The way we do it is we offer very heterogeneous coverage, everything from HP to AIX to Solaris to Linux to Windows—those are kind of the major platforms we cover. We create the infrastructure for our customers, and they can plug and play any hardware they want, any servers, any storage devices, as well as any operating systems. They can do backup or replication or clustering. They can do vaulting, if that’s what they want. They decide or we help them decide what kind of [recovery point objective] and [recovery time objective] they need, and we figure out what they’re going to need to support that.

Do you find that some customers have consolidated their applications or workloads to help streamline their recovery process, however?

Yes, where it makes sense—like if there’s a flurry of mergers and acquisitions, you’re seeing consolidation of data centers.

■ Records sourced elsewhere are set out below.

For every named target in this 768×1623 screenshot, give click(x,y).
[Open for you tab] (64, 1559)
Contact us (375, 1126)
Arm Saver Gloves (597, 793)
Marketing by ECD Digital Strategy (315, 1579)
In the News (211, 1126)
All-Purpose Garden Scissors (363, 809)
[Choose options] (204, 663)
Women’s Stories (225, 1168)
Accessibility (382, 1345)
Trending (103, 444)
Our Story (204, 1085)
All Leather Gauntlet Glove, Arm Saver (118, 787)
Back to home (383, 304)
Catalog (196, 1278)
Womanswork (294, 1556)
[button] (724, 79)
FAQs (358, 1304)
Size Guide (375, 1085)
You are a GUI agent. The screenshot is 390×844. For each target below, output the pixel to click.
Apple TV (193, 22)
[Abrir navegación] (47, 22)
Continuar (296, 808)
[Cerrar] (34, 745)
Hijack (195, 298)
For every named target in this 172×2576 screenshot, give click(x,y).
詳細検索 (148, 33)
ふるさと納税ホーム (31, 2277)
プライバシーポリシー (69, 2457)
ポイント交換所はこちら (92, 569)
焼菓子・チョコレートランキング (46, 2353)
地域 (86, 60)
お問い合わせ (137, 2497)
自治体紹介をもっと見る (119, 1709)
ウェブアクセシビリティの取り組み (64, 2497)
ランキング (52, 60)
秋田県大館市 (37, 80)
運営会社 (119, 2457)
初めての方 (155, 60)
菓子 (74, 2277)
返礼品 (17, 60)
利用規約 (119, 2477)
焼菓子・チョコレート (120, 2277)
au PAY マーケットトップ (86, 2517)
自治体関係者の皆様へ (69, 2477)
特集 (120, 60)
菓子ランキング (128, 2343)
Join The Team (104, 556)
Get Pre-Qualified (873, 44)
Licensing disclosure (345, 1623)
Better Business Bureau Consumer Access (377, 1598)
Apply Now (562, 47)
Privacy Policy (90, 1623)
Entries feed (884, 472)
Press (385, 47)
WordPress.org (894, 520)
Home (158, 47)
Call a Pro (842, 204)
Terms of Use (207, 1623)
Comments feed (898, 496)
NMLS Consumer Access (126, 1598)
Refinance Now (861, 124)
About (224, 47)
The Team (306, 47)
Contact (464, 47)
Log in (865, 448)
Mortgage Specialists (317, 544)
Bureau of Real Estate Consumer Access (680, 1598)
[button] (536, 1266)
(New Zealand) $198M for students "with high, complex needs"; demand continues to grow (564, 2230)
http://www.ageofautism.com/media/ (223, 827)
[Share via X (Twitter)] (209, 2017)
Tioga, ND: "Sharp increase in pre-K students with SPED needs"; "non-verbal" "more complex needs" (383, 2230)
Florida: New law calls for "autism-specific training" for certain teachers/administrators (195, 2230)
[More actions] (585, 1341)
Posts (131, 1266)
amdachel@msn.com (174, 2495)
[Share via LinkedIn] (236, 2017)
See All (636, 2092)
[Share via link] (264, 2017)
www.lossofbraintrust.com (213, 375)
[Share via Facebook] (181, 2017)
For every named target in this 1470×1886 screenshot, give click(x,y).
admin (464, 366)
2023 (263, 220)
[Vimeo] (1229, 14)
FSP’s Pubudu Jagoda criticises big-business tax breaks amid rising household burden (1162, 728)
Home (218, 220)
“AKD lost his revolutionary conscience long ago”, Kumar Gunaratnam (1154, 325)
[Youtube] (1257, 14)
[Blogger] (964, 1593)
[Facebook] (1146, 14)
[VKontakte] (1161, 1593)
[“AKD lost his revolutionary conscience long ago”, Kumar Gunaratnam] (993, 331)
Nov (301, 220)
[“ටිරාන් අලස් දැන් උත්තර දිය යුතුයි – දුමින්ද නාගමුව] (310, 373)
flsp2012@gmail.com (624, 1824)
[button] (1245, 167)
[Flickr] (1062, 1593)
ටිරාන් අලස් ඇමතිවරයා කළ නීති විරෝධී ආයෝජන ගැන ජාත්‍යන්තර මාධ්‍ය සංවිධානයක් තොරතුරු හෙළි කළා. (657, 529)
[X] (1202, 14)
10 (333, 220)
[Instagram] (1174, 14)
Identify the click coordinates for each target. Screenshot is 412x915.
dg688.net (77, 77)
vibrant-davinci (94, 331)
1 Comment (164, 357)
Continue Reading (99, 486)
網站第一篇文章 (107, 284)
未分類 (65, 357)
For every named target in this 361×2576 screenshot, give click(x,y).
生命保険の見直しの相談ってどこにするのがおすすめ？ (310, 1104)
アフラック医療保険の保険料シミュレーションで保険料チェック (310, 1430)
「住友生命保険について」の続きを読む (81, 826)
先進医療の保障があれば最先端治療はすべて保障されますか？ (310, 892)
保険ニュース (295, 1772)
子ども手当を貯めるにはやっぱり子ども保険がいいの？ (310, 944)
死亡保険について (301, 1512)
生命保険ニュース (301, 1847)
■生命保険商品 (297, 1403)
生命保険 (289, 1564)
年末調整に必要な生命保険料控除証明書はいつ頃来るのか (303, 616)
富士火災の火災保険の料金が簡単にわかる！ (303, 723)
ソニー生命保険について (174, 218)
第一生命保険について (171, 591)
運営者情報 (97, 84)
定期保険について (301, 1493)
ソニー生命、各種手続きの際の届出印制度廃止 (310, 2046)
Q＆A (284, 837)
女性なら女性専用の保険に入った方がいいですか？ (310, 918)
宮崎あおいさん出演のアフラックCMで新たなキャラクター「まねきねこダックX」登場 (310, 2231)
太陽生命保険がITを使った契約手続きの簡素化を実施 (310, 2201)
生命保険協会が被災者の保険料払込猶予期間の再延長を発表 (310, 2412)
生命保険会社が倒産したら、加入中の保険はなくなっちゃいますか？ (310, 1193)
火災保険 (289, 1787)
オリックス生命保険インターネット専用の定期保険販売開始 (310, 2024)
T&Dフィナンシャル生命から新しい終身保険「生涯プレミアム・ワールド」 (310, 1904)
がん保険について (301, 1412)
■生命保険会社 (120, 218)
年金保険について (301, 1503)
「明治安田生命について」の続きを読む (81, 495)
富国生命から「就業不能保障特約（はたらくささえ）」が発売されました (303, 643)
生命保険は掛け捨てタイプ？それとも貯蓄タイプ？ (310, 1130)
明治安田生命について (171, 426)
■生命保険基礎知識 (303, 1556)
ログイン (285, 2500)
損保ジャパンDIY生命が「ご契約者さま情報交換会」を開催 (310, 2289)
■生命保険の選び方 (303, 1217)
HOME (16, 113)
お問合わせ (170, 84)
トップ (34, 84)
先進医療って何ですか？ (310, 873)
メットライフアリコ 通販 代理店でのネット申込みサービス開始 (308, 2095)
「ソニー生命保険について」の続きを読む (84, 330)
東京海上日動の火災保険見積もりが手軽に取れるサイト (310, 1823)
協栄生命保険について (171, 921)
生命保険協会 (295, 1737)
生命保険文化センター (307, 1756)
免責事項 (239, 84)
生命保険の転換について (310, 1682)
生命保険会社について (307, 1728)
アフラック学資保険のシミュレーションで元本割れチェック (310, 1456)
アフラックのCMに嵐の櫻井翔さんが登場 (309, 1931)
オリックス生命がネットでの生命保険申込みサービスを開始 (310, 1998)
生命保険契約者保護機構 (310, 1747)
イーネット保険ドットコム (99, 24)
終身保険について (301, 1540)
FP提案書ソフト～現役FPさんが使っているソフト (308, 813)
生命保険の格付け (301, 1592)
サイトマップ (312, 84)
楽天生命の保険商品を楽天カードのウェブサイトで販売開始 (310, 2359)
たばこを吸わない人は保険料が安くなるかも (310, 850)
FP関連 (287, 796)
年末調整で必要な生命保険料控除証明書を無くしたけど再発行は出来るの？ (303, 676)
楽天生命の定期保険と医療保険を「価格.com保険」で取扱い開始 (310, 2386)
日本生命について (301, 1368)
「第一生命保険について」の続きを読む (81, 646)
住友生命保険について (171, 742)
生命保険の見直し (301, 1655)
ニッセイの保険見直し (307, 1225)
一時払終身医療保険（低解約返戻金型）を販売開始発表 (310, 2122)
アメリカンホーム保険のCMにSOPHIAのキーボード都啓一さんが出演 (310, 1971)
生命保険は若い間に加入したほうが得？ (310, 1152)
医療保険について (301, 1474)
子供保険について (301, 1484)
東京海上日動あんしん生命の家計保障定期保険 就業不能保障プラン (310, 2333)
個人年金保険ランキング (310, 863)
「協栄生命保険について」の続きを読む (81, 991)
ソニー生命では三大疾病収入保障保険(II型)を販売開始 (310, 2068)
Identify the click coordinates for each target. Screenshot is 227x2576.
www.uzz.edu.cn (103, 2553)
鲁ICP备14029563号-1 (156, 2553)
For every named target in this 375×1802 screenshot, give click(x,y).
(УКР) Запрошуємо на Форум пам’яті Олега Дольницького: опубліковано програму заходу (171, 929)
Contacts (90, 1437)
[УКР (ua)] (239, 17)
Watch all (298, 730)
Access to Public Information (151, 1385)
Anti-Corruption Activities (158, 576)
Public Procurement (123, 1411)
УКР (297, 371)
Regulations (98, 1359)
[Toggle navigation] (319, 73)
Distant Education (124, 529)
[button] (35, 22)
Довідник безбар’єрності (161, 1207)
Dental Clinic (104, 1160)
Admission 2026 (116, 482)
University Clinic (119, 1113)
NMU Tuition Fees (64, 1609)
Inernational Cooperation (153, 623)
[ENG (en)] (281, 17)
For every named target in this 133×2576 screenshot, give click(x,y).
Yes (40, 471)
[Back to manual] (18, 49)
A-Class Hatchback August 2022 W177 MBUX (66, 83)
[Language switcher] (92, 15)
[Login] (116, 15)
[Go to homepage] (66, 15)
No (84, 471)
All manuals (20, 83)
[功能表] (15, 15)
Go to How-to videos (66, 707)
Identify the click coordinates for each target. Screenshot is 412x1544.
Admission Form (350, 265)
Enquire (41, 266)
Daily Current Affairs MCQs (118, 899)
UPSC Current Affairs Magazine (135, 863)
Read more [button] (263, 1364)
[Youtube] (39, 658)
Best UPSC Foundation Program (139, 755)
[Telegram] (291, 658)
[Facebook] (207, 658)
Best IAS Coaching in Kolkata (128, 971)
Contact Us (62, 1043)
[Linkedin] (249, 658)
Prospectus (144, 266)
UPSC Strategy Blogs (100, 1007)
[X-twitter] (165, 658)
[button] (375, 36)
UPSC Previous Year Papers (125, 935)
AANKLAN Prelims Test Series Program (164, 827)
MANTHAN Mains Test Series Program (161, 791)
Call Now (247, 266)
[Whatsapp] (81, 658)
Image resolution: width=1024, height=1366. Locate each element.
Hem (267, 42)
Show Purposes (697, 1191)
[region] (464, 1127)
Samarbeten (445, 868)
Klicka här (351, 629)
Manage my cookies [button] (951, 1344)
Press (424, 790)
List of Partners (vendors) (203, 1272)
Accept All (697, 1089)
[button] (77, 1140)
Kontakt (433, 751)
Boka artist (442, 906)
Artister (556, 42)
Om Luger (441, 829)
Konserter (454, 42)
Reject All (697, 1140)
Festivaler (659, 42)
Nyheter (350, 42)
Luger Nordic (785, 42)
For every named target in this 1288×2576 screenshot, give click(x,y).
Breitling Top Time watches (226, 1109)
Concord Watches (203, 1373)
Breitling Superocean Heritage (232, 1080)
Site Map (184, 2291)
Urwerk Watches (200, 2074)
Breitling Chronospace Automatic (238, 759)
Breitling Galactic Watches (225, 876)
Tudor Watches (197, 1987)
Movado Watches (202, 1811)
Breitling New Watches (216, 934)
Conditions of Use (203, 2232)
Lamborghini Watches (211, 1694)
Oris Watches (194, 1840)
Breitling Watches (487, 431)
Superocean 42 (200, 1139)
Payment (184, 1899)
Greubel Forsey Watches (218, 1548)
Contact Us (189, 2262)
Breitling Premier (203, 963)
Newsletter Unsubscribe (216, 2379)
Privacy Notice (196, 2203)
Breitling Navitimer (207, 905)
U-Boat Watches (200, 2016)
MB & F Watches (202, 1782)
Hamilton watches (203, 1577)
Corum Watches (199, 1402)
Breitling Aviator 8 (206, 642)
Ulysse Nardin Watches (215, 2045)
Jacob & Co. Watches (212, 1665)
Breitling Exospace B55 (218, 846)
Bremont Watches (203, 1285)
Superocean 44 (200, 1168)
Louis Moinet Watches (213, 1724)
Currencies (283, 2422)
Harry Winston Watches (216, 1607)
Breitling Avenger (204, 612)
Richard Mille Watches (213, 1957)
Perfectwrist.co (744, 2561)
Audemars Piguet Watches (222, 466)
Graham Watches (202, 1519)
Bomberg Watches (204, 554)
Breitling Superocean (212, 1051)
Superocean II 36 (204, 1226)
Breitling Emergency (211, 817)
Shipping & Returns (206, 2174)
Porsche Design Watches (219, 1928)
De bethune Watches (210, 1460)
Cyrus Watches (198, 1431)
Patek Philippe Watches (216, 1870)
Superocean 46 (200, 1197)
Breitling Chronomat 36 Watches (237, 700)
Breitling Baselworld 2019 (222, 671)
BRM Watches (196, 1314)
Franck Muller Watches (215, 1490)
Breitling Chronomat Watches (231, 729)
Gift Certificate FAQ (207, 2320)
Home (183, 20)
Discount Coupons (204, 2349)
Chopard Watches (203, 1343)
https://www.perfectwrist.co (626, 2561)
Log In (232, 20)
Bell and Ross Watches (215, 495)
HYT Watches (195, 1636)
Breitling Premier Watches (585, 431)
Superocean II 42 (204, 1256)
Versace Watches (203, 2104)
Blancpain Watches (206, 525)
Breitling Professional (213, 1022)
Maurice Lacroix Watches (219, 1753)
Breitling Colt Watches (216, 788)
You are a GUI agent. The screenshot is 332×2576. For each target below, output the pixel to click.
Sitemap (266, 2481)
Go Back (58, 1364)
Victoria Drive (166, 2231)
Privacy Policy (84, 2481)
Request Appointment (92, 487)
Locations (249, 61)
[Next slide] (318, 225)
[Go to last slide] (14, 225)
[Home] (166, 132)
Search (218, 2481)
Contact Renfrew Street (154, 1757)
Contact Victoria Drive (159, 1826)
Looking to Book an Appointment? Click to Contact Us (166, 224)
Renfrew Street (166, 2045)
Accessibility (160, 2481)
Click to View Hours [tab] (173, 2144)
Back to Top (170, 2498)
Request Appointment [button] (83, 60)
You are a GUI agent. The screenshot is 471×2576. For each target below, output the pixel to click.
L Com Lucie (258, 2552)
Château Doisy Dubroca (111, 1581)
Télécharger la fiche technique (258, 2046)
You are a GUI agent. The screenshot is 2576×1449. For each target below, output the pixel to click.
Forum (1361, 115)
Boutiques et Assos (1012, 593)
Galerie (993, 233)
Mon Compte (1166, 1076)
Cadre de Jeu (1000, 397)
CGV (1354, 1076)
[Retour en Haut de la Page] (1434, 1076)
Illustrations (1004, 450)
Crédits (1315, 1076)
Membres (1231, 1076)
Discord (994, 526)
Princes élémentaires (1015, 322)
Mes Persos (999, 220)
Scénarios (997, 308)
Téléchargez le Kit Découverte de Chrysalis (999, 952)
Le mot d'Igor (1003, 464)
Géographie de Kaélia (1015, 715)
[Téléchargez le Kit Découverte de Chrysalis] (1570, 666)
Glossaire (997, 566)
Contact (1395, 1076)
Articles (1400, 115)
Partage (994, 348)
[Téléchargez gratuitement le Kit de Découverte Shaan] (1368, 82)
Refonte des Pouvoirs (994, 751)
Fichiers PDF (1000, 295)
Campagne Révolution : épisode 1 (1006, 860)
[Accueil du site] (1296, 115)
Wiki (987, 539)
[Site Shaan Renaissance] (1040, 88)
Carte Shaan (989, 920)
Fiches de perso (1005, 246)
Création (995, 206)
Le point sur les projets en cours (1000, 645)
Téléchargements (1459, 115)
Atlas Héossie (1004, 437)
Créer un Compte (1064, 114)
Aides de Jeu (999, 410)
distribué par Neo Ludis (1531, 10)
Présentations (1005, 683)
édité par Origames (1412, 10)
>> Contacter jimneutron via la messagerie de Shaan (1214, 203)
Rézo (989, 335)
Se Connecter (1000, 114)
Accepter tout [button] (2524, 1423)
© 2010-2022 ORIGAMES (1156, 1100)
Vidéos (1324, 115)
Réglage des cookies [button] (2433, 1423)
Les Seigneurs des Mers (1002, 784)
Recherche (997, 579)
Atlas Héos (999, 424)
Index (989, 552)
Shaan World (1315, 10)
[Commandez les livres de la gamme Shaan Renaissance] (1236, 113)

We see some consolidation of applications occasionally, or just consolidation of storage or servers, and that really comes into play with storage virtualization. If you can actually virtualize what’s below the application in such a way that they don’t care what storage they have, you can actually increase your utilization very fast and then move the workload from one storage device to another.

You mentioned clustering earlier. Usually, clustering has meant tying together two or more systems that weren’t geographically separated—or, at least, were on the same business campus. I’m wondering if in the post-9/11 world, you’re seeing more customers opting for wide-area clusters, maybe of several kilometers or more?

Absolutely. We have metropolitan clustering, and we see a lot of companies doing this kind of clustering. Something that’s not yet integrated is when we bought [utility computing specialist] Ejasent back in February, which enables us to [failover] the application in all of its states, that makes it more powerful. We have customers, like [hosting provider] Bluestar Solutions, that have 50 clusters working right now, because their recovery-time objective is four hours or less, and that’s what their agreement is with their customers.

The other area with clusters is the cluster file system, the [Real Application Cluster (RAC)] solutions that Oracle’s now offering. You want to do a clustered file system when you’ve got multiple instances of your database running, RAC with the cluster, because you have multiple instances running. So we’re finding customers that need this [clustered file system].